Many factors, including the test environment, can cause variabilityin OIP testing, compromising the demonstration of therapeutic equivalence. Sources of variability are typically discussed within the context of cascade impactor measurements, but some sources apply equally to all types of testing. For MDIs specifically, examples include shaking (speed, angle, and duration), priming (and time delay between firing), actuation profile, and electrostatics.
Automated shake, fire and flow control platforms provide closely controlled, rigorously repeatable conditions for actuating MDIs both for analysis and to waste. Using such systems has been shown to reduce the variability of MDI test data relative to manual practice, a critical gain. These types of systems also support rigorous investigation of the impact of factors such as time delay between shaking and firing to assess the in-use potential for settling or creaming in reformulated products. Furthermore, the flexible configurations possible with the leading automated systems allow analysts to rapidly and efficiently step through a battery of tests relevant to the demonstration of therapeutic equivalence.

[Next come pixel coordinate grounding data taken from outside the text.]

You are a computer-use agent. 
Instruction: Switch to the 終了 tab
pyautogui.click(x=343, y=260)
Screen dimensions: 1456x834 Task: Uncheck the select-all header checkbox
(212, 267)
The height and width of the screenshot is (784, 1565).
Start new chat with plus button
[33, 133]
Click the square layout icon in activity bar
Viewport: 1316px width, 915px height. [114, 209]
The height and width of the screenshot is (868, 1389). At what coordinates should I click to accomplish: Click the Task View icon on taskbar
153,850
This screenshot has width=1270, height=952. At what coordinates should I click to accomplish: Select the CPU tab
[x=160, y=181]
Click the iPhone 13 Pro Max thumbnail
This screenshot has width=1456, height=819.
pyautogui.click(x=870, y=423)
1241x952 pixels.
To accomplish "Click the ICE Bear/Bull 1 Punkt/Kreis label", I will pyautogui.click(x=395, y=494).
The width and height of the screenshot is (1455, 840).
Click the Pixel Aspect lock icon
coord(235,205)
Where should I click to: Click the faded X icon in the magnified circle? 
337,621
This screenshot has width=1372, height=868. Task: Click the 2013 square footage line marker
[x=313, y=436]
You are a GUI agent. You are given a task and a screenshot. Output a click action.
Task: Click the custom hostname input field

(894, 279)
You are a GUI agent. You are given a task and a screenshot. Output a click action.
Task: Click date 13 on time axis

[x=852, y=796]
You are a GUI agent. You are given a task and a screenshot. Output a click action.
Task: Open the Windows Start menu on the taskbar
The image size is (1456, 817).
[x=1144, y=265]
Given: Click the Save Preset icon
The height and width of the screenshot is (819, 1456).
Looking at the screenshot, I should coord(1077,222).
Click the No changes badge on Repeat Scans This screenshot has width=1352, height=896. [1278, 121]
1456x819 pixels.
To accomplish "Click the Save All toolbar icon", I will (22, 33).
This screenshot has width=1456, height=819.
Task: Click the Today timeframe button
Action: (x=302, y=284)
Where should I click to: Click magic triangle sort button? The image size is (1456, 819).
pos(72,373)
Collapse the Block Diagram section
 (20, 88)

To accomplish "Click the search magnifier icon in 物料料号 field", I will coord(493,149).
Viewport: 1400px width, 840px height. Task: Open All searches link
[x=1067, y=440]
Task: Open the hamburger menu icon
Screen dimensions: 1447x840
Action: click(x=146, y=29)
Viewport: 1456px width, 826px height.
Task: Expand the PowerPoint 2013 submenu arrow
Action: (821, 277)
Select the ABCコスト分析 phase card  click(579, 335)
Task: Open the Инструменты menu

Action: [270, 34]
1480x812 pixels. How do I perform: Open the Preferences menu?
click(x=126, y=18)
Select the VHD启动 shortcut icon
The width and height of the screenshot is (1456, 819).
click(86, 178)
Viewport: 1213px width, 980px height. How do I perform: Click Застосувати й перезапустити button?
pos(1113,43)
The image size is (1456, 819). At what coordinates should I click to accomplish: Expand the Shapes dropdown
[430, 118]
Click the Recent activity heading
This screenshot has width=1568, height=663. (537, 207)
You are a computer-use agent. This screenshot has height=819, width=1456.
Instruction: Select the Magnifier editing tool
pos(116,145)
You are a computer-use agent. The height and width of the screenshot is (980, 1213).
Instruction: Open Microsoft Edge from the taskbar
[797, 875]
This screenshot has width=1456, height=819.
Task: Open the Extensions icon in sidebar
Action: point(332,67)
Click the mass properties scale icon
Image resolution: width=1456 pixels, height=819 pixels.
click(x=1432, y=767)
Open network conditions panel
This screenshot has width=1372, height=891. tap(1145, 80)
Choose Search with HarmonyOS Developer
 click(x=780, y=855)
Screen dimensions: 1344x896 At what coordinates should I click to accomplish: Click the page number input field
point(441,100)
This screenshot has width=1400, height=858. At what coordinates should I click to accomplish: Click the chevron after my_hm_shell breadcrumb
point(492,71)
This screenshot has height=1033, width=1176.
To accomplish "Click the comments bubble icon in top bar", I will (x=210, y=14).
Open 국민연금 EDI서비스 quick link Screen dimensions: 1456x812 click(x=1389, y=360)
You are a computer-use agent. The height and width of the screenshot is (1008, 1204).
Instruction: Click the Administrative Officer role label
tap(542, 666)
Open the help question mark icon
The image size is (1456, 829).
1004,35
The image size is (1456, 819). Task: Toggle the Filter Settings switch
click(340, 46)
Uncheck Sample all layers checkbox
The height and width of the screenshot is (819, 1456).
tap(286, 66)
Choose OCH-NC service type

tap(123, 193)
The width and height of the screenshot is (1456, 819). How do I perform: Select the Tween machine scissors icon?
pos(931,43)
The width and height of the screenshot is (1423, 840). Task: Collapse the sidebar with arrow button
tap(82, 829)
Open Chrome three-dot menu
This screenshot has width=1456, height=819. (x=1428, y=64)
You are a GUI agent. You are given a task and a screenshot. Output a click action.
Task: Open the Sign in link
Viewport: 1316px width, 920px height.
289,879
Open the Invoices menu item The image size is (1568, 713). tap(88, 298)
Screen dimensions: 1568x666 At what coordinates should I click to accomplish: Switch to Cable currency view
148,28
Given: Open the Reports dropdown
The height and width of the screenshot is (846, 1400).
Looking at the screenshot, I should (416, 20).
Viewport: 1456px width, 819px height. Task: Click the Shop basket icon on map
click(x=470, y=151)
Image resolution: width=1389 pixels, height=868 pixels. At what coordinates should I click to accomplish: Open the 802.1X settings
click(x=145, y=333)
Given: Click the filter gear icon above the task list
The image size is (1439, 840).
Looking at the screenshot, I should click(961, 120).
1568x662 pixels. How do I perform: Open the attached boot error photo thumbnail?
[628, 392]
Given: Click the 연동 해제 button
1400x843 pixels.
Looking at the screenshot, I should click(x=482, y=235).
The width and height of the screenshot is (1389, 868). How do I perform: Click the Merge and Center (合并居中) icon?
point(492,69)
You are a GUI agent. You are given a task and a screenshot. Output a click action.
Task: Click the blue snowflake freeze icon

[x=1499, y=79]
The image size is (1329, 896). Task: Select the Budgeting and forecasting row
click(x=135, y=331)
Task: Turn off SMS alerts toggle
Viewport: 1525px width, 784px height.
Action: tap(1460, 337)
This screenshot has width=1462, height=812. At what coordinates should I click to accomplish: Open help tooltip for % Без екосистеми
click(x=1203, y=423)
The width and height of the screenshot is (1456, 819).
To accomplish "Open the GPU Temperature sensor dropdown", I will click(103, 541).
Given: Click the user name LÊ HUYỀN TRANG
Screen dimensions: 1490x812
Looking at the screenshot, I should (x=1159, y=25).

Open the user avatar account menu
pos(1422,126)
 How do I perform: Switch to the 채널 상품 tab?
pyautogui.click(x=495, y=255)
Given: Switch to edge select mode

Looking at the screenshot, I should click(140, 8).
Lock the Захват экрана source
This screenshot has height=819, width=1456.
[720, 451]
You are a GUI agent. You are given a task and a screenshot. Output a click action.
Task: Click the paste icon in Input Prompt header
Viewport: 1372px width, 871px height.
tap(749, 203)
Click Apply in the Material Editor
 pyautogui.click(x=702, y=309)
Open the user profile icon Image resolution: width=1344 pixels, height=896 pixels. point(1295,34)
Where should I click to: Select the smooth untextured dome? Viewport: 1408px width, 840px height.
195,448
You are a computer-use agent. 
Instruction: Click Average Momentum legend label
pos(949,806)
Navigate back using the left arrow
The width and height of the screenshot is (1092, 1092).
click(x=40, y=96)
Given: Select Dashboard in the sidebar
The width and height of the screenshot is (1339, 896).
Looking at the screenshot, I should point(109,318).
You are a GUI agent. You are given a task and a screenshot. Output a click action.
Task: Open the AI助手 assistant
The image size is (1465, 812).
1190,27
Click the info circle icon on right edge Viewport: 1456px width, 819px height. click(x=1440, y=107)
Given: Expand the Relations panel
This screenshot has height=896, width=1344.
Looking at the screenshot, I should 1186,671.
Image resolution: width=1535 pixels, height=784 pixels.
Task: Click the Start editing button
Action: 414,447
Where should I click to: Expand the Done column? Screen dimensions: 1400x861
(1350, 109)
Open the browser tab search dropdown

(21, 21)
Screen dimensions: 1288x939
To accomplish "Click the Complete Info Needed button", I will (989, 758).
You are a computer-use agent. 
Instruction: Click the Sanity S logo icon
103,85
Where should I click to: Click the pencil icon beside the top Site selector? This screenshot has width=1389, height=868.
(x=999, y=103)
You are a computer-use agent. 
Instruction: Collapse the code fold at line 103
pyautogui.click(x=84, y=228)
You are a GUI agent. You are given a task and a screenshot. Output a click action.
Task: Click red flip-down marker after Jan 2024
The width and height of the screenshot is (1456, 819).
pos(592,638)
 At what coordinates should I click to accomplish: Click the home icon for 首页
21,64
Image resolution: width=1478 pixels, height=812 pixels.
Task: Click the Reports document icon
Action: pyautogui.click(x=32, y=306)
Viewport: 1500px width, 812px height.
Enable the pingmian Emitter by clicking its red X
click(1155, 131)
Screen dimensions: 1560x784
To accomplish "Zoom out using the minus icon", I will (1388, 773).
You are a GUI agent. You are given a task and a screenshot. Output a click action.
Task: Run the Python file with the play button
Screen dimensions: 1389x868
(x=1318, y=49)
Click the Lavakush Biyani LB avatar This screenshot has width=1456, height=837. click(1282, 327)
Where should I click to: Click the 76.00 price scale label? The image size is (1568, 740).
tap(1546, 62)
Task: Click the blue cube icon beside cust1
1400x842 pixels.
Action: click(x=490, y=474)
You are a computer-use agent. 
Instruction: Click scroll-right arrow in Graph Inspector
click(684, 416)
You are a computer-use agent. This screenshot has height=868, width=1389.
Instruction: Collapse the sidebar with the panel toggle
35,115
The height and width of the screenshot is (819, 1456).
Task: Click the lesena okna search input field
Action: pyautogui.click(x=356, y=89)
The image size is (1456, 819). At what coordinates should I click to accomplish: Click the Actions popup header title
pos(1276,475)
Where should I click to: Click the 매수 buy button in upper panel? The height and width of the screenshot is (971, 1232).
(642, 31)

Which brings us to the last issue, productivity. Current reformulation efforts call for extensive testing with many facing aggressive timescales. Automation can give a much-needed boost to productivity, with studies indicating a reduction in the time required for delivered dose testing and APSD measurement on the order of 30% via the adoption of automated shake, fire, and flow control alone.
Keeping your automation toolkit up to date and releasing analysts from repetitive tasks (as far as possible) is worthwhile, with automation of drug recovery tasks likely to offer a good return on investment. Even simple devices such as those that automate the dissolution and recovery of drug from a dose uniformity sampling apparatus can make a difference but there are also more sophisticated solutions available that handle everything from solvent dispersion to solution presentation, for cascade impaction measurements.
More generally it pays to be aware that some of the test set-ups required are relatively complex with the EMA guidance pointing, for example, to the need to test LGWP MDIs with spacers and holding chambers. Associated compendial requirements, as detailed in USP <1602> necessitate the use of a breathing simulator for this task, to mimic the patient’s inhalation profile, and, in some instances, facemasks, which can be difficult to interface securely with test apparatus. Investing in solutions that are less prone to manual error can pay dividends when analytical teams are under pressure.
Any last words of advice on reformulation activities and the role of in vitro testing in the LGWP transition?
History and market economics suggest that the transition to low GWP propellants will gain pace. Forerunners are heavily invested and closing in on the delivery of new products; those companies who have delayed the switch face an unpredictable market going forward, with respect to both propellant price and MDI demand.
Focusing on in vitro testing, the new EMA guidance confirms the potential for the right equipment and methods to support LGWP MDI applications right through to market authorization; and if not, then to reduce the evidence required from PK and PD studies. In vitro tests are prized for their repeatability, ease of validation, speed and low cost. Leveraging them to maximum effect is critical in the race to retain necessary inhaled drug products, while reducing their environmental impact.